The League is a collection of our songwriting buddies that gather to play new songs, share information on equipment, gigs and the meaning of life.
As always, we gave the house a once over, tossing magazines in the recycle box, which is hard for us to do. We keep them stacked on our benches and coffee tables, thinking that one day we’ll get around to reading them, but we rarely do. Then at the risk of looking like slobs, we sort through the stacks and toss the ones we’ll never read.
At one point I looked up at the ceiling fan and it had dust bunnies the size of Chihuahuas tangled in cobwebs, swirling around.
I cleaned the fan, and then headed outside to spray the sidewalk. Afterwards I went around back to sweep the leaves off the deck, which is a perpetual job this time of year. We have a water oak the size of Rhode Island in the yard. It sheds leaves in an orderly fashion. Unlike other oaks that once bitten by frost, spend about three to four weeks, turning leaves into a tapestry of gold, rust, orange, and red before falling; the water oak spills bushels of leaves each day over the course of fall and winter.
As I swept the deck, I heard an acorn the size of a dime smack on the metal surface of the roof, and then race down the slope before bouncing off the deck and into the yard. It sounded like an old timey pinball machine.
I learned the hard way that you should never look up to see the acorn rolling off the roof. Last year while sweeping, one fell from the top, gained momentum and smacked me right between the eyes. I heard it, but I never saw it coming.
Today, one of the final chores was to get fresh flowers for the table and for the desk near the entryway.
Most of the flowers and vegetables are gone now, but the Old Maids (Zinnias) are still showing out.
Planting those flowers is one of the best investments we’ve ever made. We planted them a few years ago and each summer they bloom prolifically until frost.
I was out rolling up the hosepipe when Jilda walked by clicking the scissors as she headed to the flowerbed.
A moment later I heard her gasp.

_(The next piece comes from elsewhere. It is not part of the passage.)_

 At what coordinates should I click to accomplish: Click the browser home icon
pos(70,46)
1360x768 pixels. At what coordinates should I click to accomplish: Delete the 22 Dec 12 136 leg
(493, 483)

I thought she’d stepped on a snake basking in the October sun, but when I stepped to the edge of the yard, I saw a bouquet of butterflies feasting on the nectar of the Old Maids.
I pulled the phone from my pocket and tried to snap a photo but each time I got close, they erupted off the flowers into a colorful cloud. There were too many to count.
After a few tries, I decided to just stand back and watch the show for a few minutes. It’s interesting that we started out cleaning our house and ended up seeing a butterfly ballet.